- [Assigned task]: Copy all records exactly; omit pictures.

- [Source material]:

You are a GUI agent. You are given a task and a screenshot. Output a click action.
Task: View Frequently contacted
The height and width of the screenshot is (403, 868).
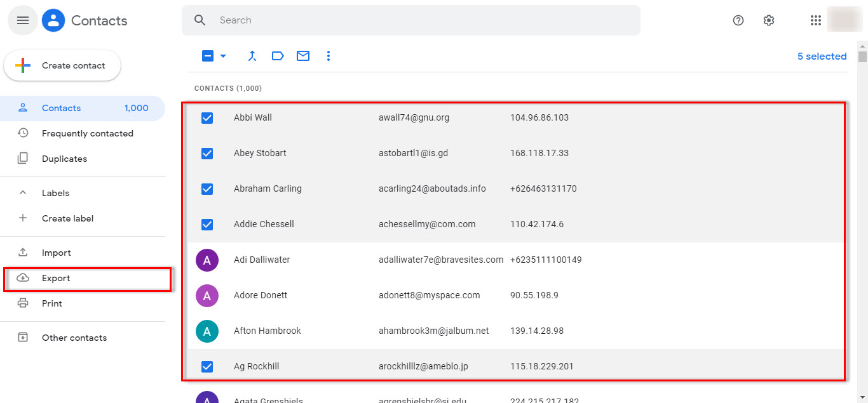[88, 133]
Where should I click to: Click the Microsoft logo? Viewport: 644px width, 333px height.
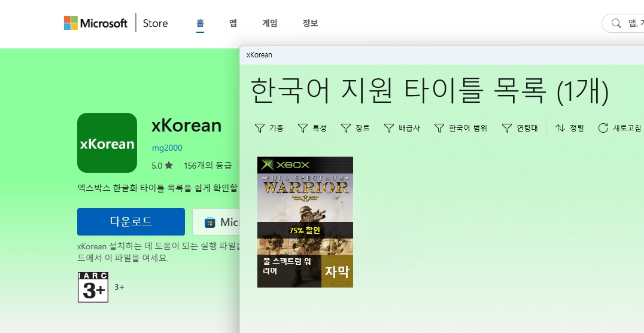[96, 23]
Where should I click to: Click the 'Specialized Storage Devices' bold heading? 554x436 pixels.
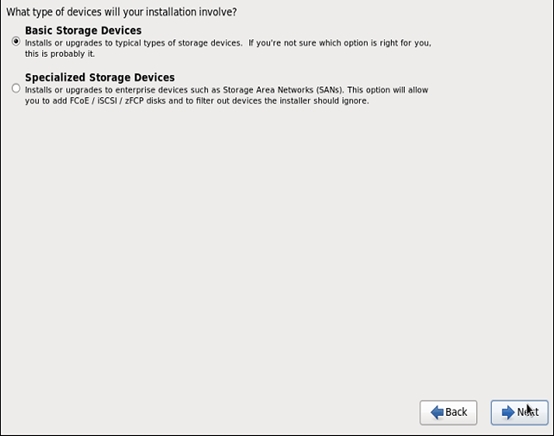tap(100, 77)
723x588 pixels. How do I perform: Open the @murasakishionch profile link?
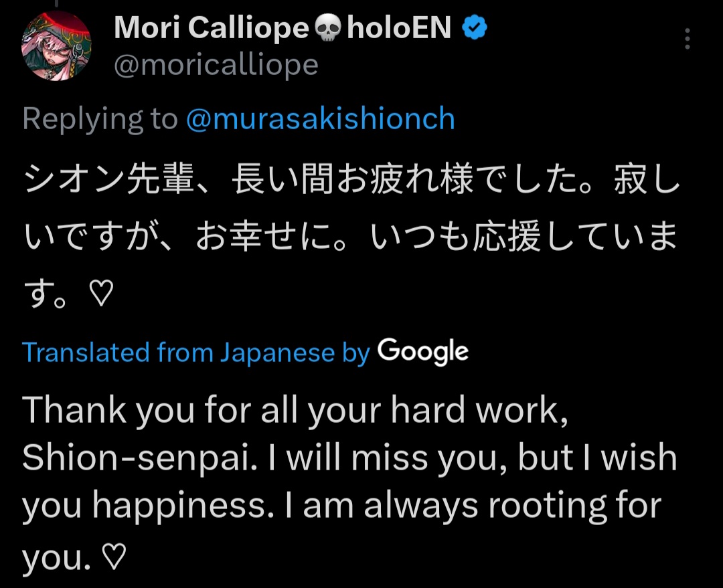click(321, 119)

- [Response]:
You are a GUI agent. You are given a task and a screenshot. Output a click action.
Task: View Frequently contacted
The height and width of the screenshot is (403, 868).
[88, 133]
Where should I click to: Click the Microsoft logo? Viewport: 644px width, 333px height.
[96, 23]
Where should I click to: Click the 'Specialized Storage Devices' bold heading? 554x436 pixels.
tap(100, 77)
723x588 pixels. How do I perform: Open the @murasakishionch profile link?
click(321, 119)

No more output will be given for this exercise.